→ What this exercise asks
1. In the concert review, who led the Chicago Symphony Orchestra at its summer season opener at Ravinia?
2. Continue the concert review from where it stops.

→ Text

##############################

Ohlsson opens CSO summer at Ravinia with mixed Chopin on a chilly night
It was not a Levine-era choral blockbuster nor a starry soprano that opened the Chicago Symphony Orchestra’s summer season under James Conlon Monday night at the Ravinia Festival. Rather the CSO’s variegated weeks led off with a piano-centric Chopin evening mixing concertos and instrumental works featuring one of the festival’s most popular longtime guests, Garrick Ohlsson.
With a temperature decline from the intense humidity of recent days, the lawn was packed with humanity Monday in Highland Park. The cool, breezy evening turned downright cold after sunset, leading some pavilion audience members to bail before the concert had ended.
The large pair of pavilion video screens, introduced last summer, are apparently here to stay, bad news for those who, like me, find them an intrusive visual distraction, but good news for those who find the screens an enhancement of the concert experience (the vast majority of audience members, Ravinia officials claim).

##############################

→ Input data
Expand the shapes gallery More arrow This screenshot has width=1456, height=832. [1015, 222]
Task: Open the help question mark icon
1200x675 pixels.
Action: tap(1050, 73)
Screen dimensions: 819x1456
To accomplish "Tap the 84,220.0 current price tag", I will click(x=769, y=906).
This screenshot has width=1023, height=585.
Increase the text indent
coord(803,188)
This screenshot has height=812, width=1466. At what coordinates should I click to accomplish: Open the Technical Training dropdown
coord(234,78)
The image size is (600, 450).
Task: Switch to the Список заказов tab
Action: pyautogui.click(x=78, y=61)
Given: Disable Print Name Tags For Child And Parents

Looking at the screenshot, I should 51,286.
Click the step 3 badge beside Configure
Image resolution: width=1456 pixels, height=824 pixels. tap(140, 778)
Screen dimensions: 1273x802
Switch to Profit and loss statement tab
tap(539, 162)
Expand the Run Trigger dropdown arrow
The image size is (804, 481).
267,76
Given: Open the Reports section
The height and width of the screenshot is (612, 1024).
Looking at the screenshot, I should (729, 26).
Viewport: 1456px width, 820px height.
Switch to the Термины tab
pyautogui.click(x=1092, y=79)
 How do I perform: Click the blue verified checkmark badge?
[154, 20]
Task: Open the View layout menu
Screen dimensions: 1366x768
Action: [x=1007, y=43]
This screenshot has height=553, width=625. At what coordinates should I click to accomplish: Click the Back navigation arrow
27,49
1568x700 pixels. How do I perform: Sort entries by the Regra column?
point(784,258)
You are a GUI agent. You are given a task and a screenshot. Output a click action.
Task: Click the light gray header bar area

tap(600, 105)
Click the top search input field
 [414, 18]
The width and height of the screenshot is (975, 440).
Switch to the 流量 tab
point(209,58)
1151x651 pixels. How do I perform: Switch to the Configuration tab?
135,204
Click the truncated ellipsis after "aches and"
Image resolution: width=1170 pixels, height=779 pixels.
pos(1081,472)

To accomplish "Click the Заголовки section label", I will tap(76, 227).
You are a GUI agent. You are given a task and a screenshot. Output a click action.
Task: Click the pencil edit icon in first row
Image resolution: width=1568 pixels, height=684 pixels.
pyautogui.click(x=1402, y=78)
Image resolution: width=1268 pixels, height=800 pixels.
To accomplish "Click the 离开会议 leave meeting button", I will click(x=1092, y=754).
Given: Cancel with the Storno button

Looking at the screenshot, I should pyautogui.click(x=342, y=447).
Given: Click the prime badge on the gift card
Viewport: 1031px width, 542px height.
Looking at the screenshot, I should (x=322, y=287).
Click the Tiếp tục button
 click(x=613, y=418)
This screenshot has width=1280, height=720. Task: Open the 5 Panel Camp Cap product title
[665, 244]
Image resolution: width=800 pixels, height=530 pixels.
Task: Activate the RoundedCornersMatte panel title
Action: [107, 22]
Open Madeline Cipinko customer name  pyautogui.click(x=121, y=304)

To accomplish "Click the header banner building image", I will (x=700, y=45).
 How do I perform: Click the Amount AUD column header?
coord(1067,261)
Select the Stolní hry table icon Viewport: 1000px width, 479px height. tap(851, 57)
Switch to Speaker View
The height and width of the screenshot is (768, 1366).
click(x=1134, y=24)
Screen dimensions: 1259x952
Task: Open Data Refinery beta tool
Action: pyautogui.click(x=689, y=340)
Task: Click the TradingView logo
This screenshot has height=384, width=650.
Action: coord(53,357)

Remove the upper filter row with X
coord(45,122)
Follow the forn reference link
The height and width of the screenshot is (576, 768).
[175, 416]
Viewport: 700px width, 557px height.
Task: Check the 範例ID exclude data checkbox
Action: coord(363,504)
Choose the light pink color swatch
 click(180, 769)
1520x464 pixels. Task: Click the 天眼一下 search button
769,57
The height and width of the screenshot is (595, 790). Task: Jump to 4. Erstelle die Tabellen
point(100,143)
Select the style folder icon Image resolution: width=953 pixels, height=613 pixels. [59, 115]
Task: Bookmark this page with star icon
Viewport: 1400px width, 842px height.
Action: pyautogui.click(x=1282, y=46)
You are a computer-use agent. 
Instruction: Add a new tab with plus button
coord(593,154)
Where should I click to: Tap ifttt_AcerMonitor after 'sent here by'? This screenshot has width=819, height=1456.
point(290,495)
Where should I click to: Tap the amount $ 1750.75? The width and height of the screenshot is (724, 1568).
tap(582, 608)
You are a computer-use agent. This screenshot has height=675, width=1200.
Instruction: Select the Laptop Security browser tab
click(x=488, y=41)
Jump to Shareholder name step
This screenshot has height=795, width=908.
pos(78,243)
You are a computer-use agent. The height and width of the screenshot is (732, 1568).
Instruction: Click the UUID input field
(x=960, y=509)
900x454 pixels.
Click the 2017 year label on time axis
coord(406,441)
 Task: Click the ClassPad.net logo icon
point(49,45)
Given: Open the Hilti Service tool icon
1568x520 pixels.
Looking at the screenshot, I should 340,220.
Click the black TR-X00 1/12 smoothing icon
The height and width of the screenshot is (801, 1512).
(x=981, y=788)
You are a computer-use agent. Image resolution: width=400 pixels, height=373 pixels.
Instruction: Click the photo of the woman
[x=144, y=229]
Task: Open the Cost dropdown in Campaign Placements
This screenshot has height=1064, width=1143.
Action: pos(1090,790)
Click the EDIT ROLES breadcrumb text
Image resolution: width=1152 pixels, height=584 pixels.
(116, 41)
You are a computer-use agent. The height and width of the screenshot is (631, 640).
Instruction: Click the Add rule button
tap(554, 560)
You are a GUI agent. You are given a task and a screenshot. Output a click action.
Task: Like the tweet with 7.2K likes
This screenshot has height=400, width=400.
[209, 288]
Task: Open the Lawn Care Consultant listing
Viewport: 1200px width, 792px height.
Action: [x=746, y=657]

##############################

→ Outputs in order
1. James Conlon

2.
With Chopin’s orchestral works scant, symphony orchestras looking to mark the Polish composer’s 200th birthday season are limited to the two piano concertos, both of which were heard Monday with a pair of solo keyboard works prefacing each.
Ohlsson’s bona fides in this repertoire have been celebrated since his winning the Gold Medal at the Chopin Competition four decades ago. The American pianist is also one of a handful of keyboard artists to have recorded Chopin’s compete piano oeuvre.
The strapping six-foot-four soloist maintains a dexterous and finely honed technique, his big hands able to encompass the considerable digital demands of Chopin’s music with seeming ease.
Still, the Piano Concerto No. 2, which came first, is not an easy work to bring off. In this less overtly virtuosic of the two concertos, the performance was not without its bland moments, particularly in the Maestoso first movement.
The finest Chopin pianists distill an almost jazz-like rubato the better to overcome the rather hoary rum-ti-tum of Chopin’s orchestral writing. One wanted more fire and expressive nuance and Ohlsson didn’t always bring enough fantasy and individuality to overcome the duller moments. The arpeggiated reverie of the Larghetto went better, with the pianist’s refined phrasing aided by David McGill’s lovely bassoon support. Conlon and Ohlsson avoided over-inflating the scherzo-like closing movement, keeping an easy-going stance with a dancing intimacy that benefited the music.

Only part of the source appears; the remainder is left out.